[[ RECORD EXCERPTS open ]]
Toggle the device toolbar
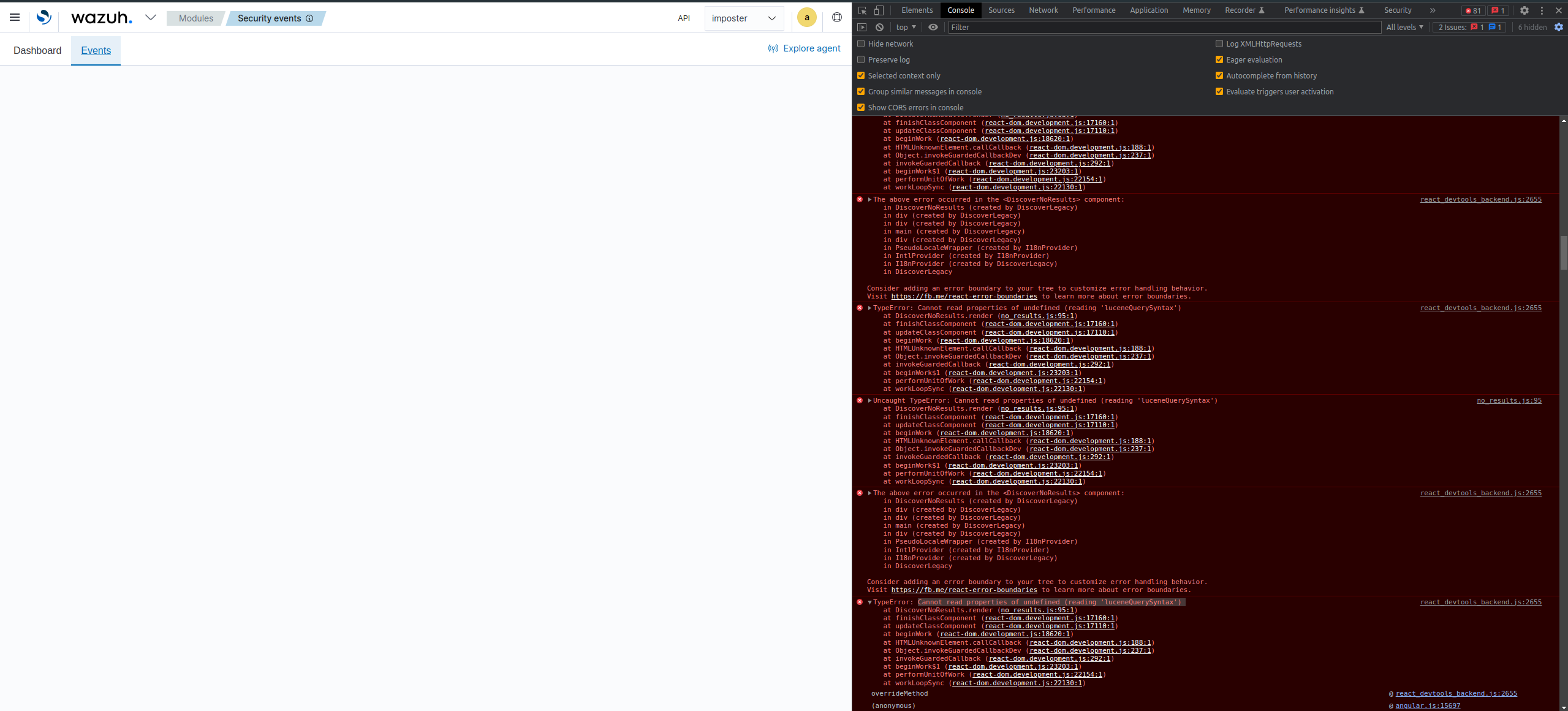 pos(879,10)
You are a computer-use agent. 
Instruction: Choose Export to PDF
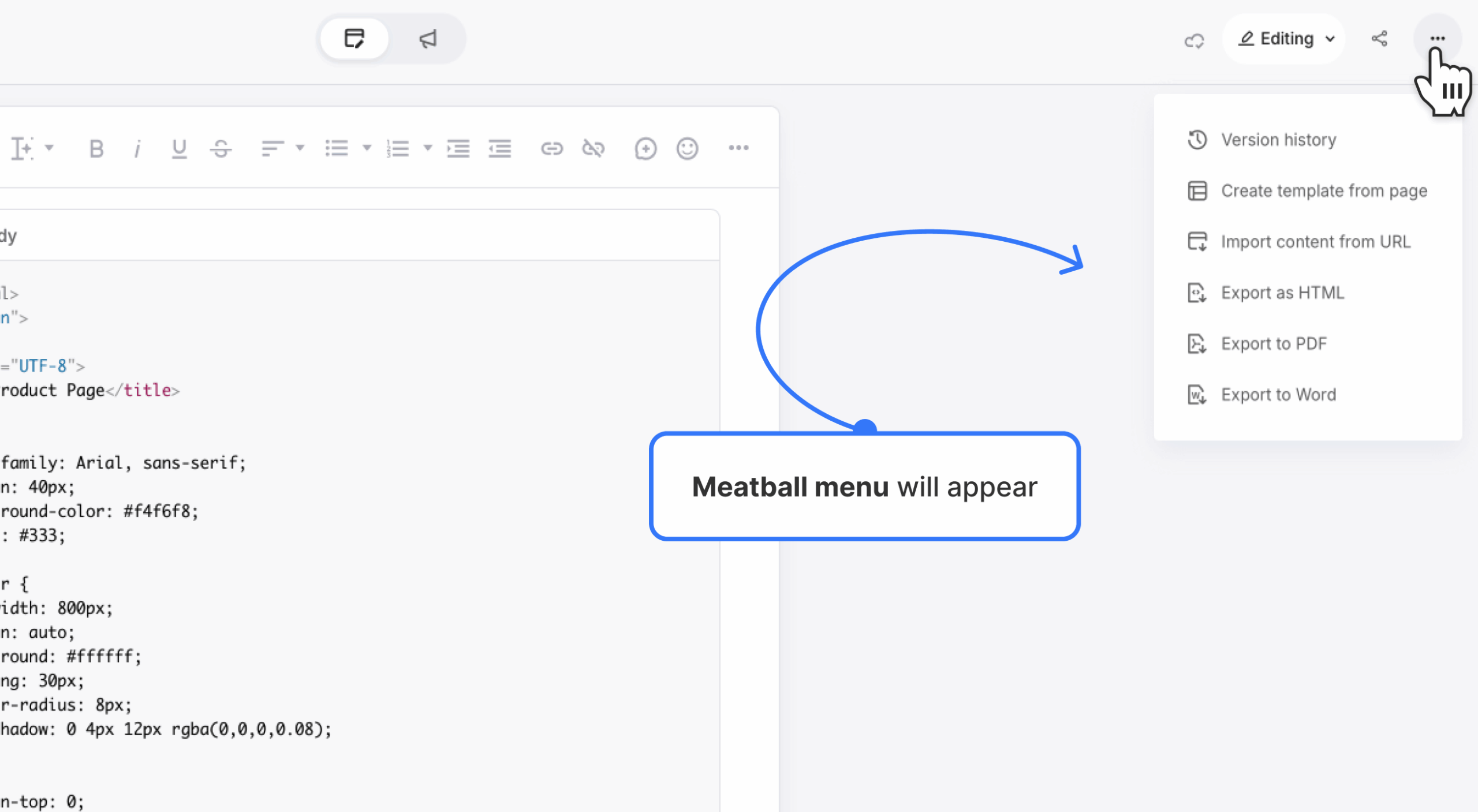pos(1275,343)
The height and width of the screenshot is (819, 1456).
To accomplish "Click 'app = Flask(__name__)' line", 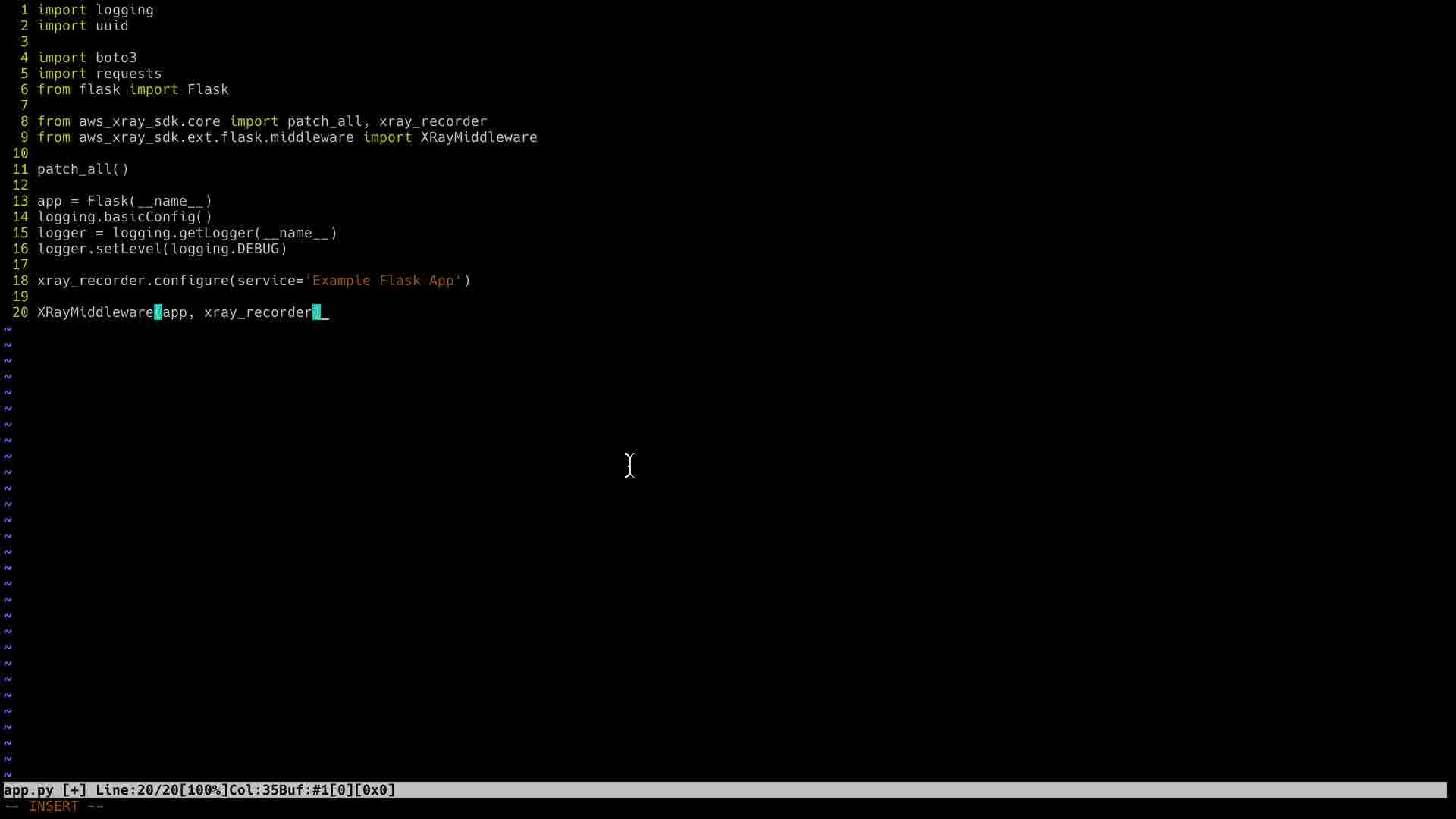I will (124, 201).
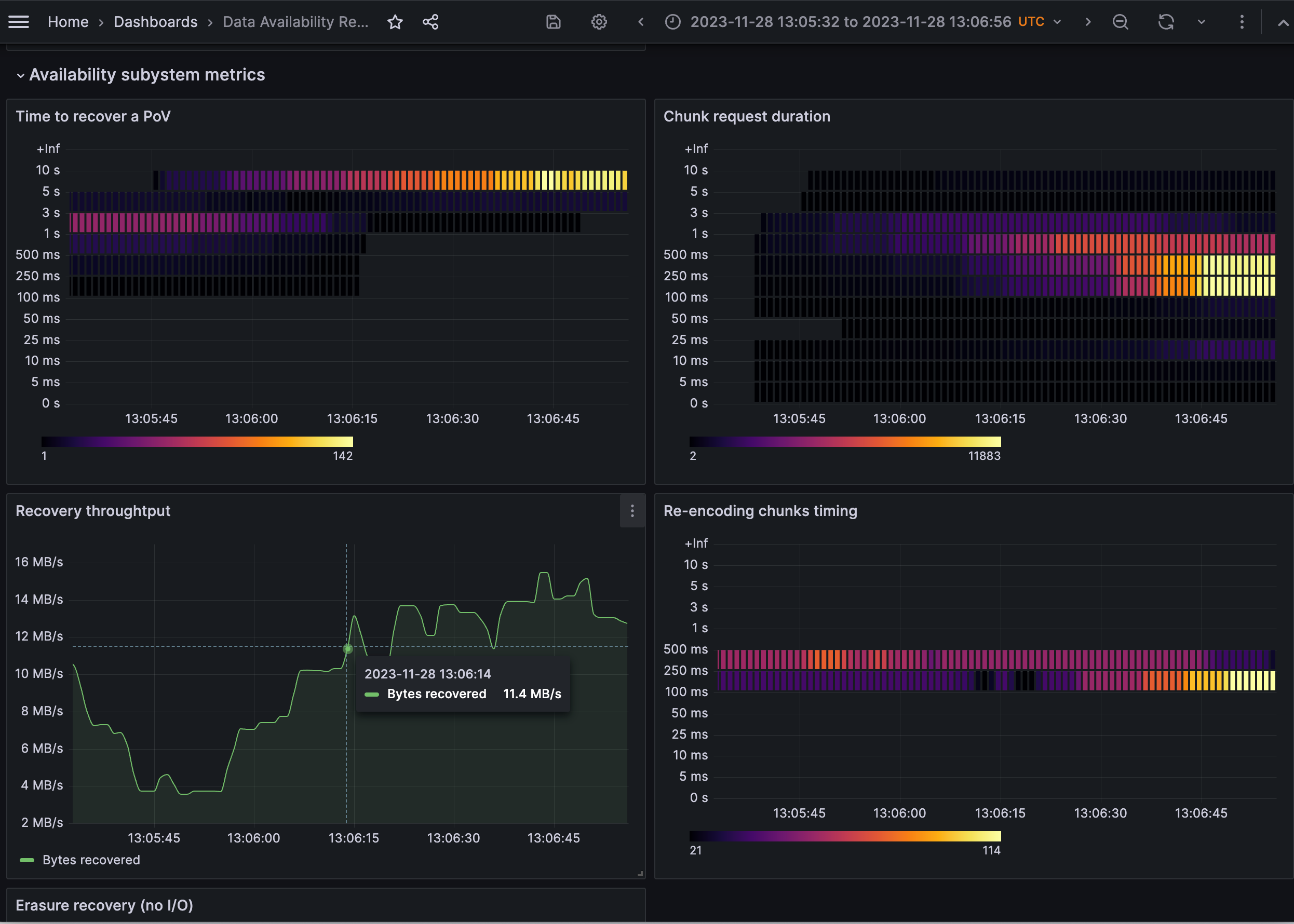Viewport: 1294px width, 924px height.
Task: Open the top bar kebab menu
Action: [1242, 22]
[[ RECORD EXCERPTS closed ]]
### [EXERCISE GOAL]
What is needed is a word-for-word copy of the lines from the start of the data to the line with "The height and", inclusive, with no pictures in it.

### [SOLUTION FOR THIS TASK]
Toggle the device toolbar
 pos(879,10)
You are a computer-use agent. 
Instruction: Choose Export to PDF
pos(1275,343)
The height and width of the screenshot is (819, 1456).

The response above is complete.